In Frankreich holte der Rassemblement National bei den landesweiten Kommunalwahlen das beste Ergebnis seiner Geschichte. Doch außerhalb der Hochburgen blieb das Ergebnis zu schwach.

Das französische Wahlsystem macht es Außenseitern äußerst schwer. Schwerer noch als das britische. Werden in Britannien Abgeordnete nach einfachem Mehrheitswahlrecht gewählt, so braucht man in Frankreich für Ämter vom Bürgermeister über den Abgeordneten bis zum Präsidenten eine absolute Mehrheit. Erreicht kein Kandidat über 50 Prozent, so kommt es zur Stichwahl zwischen den beiden erfolgreichsten Kandidaten.
Allparteienbündnisse
Dies hat vor allem dem Rassemblement National (früher Front National) in seiner Geschichte schwer zugesetzt. Und auch jetzt, nach dem besten Kommunalwahlergebnis der Parteigeschichte, fürchtet die Partei um Marine Le Pen und Jordan Bardella Allparteienbündnisse in den Stichwahlen: Zusammenschlüsse von den konservativen Republikanern Emmanuel Macrons bis zu den Islamosozialisten Jean-Luc Mélenchons.
Stark im Süden
Keine Sorgen muss sich darüber Louis Aliot machen, der RN-Bürgermeister in Perpignan, der in der Départementhauptstadt in Südfrankreich gleich im ersten Wahlgang mit 50,6 Prozent bestätigt wurde. In kleineren RN-Hochburgen fielen die Ergebnisse teilweise noch deutlich höher aus: bis zu 81,4 Prozent in Bruay-la-Buissière und 77,7 Prozent in Hénin-Beaumont.
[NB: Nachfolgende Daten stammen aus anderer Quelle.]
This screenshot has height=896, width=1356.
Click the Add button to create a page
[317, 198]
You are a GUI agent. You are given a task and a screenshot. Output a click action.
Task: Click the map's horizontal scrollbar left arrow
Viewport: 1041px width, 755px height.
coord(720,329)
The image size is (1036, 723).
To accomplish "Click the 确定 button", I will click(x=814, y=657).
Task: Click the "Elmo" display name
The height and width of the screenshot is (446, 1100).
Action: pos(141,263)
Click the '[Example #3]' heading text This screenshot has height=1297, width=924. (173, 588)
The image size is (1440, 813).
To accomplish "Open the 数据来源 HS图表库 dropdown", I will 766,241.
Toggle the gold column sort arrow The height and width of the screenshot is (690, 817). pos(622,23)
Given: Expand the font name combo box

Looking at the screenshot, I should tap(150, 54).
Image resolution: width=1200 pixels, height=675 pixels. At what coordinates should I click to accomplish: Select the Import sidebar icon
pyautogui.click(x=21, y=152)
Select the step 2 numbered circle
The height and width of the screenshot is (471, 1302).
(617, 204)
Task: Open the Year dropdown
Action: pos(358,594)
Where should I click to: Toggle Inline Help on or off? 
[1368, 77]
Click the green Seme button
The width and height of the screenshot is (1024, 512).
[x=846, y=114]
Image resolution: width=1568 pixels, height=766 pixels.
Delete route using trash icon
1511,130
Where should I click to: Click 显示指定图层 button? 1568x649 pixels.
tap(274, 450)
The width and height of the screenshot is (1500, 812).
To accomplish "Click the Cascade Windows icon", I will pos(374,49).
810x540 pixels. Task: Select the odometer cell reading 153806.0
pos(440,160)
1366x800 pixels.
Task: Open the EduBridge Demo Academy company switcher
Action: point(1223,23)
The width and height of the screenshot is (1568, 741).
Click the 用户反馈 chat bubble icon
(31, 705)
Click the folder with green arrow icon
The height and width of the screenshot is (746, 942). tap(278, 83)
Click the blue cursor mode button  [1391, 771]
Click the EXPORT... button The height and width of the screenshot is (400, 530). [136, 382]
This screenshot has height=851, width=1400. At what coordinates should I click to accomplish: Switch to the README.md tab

Unter den Großstädten des Landes werden die Stichwahlen in Toulon (42,1 Prozent) und Marseille (35,0 Prozent) im zweiten Wahlgang spannend werden.
Schwach in Paris
Außerhalb des traditionell RN-freundlichen Südens war das Ergebnis aber weniger überzeugend. Besonders schwach in Paris, wo der RN-Kandidat nur 1,61 Prozent holte. In Paris ist der RN seit eh und je äußerst schwach. Ein gewisses Potenzial gäbe es aber. Die Kandidatin von Eric Zemmours Reconquête erreichte immerhin 10,4 Prozent. Die Entscheidung über Frankreichs Rathäuser wird am nächsten Sonntag fallen. Ob das zersplitterte Parteienkartell Frankreichs noch Allparteienbündnisse gegen den RN zusammenbringt oder nicht, wird ein Zeichen für die Aussichten Jordan Bardellas sein, 2027 Präsident zu werden.